In terms of treatment recommendations, LLMs consistently suggested consulting healthcare professionals, such as general practitioners and counselors, at higher rates than professionals themselves. They also advocated for a broader range of treatment options, including physical activities and cognitive behavioral therapy. Conversely, professionals demonstrated a more optimistic outlook regarding recovery rates, particularly for cases involving suicidal thoughts and schizophrenia, where LLMs predicted significantly lower full recovery rates. These findings indicate a cautious bias in LLM predictions, emphasizing the importance of integrating LLMs as supportive tools rather than replacements for clinical expertise in mental health care.

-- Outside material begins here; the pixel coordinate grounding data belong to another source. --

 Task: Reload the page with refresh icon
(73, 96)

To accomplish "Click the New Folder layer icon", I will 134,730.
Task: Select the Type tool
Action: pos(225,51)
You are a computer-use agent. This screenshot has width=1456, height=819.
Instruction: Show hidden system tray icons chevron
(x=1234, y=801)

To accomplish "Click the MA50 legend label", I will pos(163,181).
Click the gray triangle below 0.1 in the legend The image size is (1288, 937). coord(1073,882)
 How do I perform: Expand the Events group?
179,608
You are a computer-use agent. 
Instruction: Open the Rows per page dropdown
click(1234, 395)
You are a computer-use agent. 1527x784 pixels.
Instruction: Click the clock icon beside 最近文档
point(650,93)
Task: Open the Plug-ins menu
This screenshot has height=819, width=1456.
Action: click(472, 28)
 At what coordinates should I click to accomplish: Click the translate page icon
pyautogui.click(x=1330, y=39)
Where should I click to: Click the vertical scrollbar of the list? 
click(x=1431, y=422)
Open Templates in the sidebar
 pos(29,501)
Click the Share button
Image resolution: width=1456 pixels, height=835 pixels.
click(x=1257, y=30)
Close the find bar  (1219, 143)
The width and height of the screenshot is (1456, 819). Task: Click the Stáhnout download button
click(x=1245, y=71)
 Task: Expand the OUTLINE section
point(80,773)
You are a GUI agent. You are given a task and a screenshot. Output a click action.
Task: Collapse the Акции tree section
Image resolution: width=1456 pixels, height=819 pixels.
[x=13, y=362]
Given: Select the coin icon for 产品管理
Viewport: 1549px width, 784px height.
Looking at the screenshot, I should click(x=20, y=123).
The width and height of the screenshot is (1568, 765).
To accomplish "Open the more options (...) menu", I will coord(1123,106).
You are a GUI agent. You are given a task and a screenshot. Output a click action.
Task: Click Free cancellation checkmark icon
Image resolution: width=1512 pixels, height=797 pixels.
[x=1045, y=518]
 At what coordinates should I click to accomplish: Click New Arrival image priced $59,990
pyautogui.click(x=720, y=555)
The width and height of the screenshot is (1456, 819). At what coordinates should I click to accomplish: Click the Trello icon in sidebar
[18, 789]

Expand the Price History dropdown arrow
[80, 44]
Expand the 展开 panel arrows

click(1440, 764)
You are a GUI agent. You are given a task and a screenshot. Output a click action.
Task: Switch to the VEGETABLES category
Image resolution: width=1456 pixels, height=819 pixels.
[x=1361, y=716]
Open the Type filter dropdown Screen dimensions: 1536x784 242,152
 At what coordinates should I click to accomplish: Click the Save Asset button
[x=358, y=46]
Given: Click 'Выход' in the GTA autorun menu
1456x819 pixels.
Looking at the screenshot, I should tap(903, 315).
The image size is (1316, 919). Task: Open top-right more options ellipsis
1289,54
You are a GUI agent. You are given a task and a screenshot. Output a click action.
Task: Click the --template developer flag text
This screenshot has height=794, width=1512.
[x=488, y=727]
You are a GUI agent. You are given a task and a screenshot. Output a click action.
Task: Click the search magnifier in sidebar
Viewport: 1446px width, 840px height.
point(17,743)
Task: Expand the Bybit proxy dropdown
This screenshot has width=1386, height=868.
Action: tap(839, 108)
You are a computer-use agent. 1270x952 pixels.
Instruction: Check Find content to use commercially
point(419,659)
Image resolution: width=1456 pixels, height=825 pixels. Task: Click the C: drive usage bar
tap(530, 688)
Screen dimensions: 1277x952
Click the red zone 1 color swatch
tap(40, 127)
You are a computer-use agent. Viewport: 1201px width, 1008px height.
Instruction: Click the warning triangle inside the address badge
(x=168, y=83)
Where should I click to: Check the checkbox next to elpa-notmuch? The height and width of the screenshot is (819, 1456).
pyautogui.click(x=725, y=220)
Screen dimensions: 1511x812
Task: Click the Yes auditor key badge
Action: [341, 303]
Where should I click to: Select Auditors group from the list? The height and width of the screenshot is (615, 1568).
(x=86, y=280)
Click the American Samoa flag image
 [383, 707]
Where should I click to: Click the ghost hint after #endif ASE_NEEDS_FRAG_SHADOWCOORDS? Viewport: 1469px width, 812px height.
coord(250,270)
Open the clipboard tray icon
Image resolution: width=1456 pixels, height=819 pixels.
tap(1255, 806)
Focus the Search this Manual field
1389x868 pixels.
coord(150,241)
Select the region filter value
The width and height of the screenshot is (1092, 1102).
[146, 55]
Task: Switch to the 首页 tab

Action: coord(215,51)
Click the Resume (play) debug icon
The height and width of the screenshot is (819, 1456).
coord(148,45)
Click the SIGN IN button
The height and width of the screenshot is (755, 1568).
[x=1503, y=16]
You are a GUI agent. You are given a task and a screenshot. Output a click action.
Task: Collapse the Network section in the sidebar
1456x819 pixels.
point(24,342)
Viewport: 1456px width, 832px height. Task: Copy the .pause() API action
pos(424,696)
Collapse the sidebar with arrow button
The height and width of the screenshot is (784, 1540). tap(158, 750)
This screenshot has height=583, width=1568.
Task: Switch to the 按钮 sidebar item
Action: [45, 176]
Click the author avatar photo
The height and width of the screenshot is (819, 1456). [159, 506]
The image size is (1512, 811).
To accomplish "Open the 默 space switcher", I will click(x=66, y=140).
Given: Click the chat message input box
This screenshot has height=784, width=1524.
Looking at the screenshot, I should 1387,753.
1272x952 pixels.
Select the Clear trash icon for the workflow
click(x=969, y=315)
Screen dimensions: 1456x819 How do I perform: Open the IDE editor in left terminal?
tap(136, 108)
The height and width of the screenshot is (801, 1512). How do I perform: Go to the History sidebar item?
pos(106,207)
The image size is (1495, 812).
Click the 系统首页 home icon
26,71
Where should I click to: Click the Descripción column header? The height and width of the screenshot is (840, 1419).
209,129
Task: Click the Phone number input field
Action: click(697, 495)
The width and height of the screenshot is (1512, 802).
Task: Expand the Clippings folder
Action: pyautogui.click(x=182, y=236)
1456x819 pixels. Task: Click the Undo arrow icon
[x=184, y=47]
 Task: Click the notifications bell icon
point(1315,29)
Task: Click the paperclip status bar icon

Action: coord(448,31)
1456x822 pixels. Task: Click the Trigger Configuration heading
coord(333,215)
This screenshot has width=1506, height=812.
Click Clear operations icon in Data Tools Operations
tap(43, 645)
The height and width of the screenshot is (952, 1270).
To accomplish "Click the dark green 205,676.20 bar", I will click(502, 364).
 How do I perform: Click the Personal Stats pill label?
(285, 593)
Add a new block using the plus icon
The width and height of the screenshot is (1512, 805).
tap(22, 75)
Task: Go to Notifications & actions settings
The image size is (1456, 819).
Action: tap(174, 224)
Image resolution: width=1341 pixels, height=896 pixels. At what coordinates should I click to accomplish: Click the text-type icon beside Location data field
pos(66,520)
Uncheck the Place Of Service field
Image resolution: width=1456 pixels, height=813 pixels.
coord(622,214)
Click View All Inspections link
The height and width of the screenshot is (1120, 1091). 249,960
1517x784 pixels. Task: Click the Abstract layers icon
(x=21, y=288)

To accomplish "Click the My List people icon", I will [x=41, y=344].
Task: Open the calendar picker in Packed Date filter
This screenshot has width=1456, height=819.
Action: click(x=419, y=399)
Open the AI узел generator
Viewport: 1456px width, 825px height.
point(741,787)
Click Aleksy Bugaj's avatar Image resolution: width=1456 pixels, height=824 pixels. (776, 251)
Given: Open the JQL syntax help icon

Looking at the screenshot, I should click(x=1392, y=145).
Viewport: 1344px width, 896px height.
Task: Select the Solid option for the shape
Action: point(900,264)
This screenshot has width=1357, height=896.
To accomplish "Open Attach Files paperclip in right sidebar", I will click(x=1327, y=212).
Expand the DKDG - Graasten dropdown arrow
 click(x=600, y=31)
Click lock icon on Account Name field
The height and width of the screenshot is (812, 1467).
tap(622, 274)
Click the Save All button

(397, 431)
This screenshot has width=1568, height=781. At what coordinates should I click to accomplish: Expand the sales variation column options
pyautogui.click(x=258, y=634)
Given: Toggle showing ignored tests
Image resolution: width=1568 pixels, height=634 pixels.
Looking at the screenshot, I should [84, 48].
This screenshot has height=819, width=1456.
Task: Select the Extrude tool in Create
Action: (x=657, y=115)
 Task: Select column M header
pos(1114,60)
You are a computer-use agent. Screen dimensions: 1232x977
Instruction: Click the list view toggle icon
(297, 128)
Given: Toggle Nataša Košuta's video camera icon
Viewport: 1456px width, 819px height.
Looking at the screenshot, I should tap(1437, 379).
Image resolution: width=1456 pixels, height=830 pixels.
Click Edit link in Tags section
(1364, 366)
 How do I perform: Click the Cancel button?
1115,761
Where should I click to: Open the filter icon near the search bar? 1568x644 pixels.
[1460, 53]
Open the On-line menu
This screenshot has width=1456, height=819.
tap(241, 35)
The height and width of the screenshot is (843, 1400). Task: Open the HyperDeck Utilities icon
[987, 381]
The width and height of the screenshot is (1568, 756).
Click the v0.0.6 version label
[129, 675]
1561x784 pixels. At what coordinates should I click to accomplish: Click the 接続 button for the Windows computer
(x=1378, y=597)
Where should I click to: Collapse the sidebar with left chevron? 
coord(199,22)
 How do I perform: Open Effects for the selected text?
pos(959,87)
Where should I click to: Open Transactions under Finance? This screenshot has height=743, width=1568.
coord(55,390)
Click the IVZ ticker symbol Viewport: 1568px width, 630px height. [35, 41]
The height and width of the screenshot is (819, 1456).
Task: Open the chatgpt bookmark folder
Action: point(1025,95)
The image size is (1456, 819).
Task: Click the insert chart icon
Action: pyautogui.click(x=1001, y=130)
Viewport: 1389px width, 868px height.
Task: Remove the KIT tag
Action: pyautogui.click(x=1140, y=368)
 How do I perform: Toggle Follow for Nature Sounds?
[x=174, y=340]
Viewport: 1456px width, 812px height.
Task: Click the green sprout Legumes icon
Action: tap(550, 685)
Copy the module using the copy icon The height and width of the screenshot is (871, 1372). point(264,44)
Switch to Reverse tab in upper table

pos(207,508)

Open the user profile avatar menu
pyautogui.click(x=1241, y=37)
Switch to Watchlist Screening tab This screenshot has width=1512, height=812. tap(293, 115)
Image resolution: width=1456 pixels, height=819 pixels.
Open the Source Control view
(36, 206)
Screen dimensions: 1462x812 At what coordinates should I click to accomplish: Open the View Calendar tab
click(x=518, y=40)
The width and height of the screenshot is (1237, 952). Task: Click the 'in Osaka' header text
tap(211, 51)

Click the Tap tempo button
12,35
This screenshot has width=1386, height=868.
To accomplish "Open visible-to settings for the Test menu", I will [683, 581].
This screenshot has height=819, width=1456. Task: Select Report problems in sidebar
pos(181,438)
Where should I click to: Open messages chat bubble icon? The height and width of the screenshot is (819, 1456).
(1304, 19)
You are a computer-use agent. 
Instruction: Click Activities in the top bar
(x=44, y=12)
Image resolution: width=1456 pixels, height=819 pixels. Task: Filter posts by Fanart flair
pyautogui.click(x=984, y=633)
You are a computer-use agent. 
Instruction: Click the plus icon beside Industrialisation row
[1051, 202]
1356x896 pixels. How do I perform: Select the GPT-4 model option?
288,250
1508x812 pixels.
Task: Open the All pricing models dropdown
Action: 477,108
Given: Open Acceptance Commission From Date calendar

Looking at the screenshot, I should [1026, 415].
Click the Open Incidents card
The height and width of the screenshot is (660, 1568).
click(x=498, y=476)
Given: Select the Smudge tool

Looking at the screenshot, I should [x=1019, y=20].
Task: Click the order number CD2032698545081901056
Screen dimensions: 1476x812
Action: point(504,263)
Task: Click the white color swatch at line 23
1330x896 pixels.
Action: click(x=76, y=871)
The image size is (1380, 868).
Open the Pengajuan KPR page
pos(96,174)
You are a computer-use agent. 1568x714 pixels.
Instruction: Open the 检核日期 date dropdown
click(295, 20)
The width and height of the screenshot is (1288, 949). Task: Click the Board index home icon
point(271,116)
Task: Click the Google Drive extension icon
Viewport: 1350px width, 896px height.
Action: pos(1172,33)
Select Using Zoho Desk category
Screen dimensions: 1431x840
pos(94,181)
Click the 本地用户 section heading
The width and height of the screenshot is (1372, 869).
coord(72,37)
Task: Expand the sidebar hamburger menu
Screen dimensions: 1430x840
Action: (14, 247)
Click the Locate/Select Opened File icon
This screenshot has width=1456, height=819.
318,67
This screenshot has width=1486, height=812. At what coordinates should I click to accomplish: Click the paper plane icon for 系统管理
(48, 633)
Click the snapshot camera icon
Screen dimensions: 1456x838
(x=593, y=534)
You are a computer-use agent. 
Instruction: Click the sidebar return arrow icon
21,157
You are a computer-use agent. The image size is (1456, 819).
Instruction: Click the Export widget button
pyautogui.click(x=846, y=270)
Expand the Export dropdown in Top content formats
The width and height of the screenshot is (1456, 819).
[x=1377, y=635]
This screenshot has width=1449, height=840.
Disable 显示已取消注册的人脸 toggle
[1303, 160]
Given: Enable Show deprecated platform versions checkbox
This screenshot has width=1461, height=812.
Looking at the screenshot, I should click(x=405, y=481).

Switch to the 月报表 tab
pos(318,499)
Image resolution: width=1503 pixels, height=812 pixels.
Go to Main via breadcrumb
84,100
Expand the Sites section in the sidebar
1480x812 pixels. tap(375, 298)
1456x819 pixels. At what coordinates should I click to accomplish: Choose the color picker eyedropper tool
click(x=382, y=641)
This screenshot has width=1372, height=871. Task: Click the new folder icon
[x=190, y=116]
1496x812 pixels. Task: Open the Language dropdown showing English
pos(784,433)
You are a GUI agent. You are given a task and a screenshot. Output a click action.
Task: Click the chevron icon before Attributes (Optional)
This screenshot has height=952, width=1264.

The study underscores the necessity for continuous improvement of LLMs and the critical role of human judgment in treatment planning and patient outcomes.

Limitations

The limitations of this study highlight several critical factors that may affect the applicability of its findings. While the research utilized valid vignettes previously employed across various professionals and mental disorders, these text-based scenarios do not fully encapsulate the complexities of real-life patient interactions or the diverse range of mental health conditions. This limitation raises concerns regarding the generalizability of the results. Furthermore, the study acknowledges the biases inherent in large language models (LLMs), which are trained on extensive datasets that may contain biases influencing their diagnostic and treatment recommendations. The opaque nature of LLMs complicates the understanding of the rationale behind specific recommendations, which is vital for establishing trust and ethical practice in clinical settings.

Additionally, the findings are based on comparisons with health professionals but lack direct clinical validation in actual patient care. This underscores the necessity for future research to focus on clinical trials and real-world applications to evaluate the efficacy and safety of LLMs in mental health diagnostics and treatment planning. Given the rapid evolution of AI technologies, newer versions of the models assessed may exhibit different performance characteristics, emphasizing the need for ongoing evaluation. Addressing these limitations is essential for a comprehensive understanding of the challenges and considerations in applying LLM technology to mental health, ultimately guiding more informed and ethical research and implementation in the future.